The word "bell" occurs in some lines of the listing. Copy those lines.

++++ Data shown

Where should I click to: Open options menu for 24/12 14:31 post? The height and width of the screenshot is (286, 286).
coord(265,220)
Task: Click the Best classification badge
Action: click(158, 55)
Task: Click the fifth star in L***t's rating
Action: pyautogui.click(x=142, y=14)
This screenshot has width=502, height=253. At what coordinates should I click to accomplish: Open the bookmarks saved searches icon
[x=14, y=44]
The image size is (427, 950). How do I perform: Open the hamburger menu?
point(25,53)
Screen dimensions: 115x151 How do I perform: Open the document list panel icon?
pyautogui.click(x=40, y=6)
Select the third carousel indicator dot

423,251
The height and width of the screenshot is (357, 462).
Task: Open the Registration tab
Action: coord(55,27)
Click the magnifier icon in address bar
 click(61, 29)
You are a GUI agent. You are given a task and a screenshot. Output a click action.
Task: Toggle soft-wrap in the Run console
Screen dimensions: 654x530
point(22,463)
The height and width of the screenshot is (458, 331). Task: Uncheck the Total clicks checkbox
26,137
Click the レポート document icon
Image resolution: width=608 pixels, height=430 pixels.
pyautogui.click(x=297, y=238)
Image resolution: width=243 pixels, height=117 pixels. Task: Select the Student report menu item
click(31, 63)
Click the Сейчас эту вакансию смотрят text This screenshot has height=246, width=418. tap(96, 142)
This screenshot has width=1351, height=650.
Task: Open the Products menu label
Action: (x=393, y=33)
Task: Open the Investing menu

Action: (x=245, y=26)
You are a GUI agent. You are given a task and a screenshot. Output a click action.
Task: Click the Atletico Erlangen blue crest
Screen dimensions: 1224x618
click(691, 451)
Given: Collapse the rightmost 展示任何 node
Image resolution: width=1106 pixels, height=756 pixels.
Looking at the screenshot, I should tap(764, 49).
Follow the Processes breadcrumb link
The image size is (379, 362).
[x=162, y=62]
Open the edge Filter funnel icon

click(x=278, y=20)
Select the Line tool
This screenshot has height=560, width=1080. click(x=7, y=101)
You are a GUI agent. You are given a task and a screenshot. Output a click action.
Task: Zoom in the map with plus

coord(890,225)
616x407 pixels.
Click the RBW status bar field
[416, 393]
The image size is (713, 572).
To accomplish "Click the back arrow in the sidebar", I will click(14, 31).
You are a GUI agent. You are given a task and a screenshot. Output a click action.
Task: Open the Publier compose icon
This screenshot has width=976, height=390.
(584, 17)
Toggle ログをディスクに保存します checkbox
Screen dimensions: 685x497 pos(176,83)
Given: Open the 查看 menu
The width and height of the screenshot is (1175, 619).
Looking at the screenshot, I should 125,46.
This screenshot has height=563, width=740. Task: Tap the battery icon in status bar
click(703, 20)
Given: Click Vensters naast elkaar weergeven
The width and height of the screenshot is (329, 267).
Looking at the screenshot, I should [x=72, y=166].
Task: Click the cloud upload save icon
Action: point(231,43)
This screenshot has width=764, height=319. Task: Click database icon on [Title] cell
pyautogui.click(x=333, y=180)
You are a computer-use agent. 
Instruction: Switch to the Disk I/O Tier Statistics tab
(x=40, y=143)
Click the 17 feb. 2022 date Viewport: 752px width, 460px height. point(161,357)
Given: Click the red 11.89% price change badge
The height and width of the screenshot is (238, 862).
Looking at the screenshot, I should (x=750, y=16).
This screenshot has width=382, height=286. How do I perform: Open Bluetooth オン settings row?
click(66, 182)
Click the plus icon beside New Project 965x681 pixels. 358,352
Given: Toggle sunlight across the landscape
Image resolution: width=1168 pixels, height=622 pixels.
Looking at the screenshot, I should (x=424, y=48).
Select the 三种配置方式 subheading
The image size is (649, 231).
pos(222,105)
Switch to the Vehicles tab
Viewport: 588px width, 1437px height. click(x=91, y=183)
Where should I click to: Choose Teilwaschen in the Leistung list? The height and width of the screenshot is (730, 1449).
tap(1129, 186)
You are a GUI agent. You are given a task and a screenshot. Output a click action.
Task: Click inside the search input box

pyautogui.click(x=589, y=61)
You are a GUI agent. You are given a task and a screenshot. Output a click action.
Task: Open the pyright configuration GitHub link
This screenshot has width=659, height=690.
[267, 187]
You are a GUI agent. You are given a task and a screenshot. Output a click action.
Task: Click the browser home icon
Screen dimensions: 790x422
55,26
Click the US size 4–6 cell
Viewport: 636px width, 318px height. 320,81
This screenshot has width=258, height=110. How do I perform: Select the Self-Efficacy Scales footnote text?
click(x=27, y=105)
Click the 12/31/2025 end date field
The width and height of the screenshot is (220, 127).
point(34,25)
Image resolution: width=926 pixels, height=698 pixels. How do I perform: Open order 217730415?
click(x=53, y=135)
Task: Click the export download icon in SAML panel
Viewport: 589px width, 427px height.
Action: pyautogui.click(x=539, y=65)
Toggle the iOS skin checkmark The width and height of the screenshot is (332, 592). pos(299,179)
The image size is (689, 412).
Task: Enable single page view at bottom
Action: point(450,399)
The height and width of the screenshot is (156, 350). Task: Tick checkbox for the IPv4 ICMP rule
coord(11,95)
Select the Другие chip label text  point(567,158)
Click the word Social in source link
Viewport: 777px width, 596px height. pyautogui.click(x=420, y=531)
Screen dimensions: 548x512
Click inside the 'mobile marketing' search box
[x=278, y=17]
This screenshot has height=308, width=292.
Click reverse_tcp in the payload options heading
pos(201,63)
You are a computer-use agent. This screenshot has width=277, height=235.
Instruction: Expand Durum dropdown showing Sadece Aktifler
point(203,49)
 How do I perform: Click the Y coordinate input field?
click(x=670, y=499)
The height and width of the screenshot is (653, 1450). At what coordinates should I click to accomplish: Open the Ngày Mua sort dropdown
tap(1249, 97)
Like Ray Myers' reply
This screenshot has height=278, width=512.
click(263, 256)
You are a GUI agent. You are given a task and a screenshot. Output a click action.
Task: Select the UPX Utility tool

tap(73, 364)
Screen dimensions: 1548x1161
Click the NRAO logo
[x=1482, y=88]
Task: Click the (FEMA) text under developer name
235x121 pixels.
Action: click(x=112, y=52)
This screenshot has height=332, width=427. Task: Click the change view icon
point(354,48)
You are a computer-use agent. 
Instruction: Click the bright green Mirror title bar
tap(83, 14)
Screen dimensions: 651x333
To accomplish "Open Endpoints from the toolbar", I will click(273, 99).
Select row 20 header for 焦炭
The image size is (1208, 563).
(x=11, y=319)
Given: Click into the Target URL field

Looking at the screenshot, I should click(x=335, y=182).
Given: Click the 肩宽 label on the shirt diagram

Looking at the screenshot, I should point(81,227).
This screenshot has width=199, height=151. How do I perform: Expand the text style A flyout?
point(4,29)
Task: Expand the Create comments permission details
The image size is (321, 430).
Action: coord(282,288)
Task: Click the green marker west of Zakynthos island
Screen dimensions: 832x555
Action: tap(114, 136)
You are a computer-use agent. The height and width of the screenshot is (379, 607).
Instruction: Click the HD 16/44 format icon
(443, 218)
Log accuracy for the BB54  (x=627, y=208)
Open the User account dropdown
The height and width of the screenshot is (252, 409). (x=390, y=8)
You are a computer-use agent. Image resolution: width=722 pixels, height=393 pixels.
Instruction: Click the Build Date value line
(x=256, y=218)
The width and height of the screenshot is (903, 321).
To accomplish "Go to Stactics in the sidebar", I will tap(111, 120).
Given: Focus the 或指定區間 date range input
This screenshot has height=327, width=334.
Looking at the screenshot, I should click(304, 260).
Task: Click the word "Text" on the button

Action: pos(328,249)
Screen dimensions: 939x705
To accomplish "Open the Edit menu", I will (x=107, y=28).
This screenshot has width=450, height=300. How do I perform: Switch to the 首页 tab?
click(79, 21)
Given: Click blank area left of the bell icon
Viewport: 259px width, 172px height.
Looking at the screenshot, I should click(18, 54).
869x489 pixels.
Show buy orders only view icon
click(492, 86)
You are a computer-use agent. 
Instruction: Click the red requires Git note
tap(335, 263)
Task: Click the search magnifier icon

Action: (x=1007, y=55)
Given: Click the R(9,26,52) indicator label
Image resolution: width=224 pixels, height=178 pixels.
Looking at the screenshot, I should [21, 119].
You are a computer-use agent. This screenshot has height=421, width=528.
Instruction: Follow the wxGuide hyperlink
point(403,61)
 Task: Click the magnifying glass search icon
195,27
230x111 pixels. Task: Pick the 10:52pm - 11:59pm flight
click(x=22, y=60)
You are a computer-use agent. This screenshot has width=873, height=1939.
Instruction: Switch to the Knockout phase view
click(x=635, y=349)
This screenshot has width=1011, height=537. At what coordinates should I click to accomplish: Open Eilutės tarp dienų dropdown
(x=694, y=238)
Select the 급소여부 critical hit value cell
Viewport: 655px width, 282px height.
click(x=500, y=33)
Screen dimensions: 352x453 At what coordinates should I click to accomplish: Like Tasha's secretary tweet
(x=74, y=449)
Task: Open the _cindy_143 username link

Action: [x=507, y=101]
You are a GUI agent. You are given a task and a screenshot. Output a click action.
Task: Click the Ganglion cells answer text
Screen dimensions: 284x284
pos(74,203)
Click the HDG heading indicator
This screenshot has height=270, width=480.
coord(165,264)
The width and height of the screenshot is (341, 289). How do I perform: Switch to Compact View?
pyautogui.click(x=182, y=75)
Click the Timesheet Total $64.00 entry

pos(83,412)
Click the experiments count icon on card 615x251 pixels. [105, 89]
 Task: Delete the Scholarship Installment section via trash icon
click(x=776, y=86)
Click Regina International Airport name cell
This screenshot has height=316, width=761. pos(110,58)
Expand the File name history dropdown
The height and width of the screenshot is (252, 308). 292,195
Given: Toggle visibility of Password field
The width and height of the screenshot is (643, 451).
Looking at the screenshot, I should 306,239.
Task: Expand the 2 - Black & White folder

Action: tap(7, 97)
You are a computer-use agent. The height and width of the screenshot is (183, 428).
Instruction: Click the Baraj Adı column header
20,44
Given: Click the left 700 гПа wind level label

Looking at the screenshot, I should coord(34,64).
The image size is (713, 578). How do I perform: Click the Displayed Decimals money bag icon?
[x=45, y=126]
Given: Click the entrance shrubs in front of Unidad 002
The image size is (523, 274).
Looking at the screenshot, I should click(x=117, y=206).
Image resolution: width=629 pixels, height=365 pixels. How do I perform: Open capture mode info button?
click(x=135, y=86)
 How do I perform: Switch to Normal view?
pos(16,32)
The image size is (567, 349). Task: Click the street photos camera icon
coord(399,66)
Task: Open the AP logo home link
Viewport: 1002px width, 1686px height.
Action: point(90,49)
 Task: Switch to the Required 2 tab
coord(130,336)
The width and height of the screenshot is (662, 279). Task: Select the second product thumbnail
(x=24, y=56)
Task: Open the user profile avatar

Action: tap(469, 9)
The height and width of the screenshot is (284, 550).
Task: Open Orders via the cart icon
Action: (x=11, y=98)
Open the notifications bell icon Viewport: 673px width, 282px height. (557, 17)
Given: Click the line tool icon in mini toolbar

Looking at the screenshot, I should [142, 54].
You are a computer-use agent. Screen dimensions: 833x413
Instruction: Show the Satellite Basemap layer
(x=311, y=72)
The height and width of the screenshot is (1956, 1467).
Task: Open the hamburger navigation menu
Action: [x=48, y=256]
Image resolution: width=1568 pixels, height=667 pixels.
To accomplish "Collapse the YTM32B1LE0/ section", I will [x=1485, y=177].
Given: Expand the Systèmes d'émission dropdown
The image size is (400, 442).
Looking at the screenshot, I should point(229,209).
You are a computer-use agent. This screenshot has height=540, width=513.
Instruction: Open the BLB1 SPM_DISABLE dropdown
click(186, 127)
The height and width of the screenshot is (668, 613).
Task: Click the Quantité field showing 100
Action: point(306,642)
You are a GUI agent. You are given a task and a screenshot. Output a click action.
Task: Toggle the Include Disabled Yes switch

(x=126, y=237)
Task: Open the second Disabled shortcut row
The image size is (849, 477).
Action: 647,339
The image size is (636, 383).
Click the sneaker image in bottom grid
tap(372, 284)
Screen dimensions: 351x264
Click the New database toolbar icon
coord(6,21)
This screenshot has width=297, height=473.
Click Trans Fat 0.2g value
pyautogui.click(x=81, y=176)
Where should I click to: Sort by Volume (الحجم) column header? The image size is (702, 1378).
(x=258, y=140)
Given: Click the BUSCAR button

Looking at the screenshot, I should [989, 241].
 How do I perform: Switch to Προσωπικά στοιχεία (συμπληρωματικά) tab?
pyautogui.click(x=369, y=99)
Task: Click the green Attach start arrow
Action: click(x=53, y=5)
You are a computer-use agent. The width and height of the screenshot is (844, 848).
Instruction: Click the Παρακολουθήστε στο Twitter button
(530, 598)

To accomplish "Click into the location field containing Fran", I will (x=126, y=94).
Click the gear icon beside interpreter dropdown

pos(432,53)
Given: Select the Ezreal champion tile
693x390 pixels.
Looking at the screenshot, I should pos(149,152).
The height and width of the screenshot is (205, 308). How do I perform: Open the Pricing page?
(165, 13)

++++++++

Exercise result:
Given: Click blank area left of the bell icon
Open the notifications bell icon Viewport: 673px width, 282px height. (557, 17)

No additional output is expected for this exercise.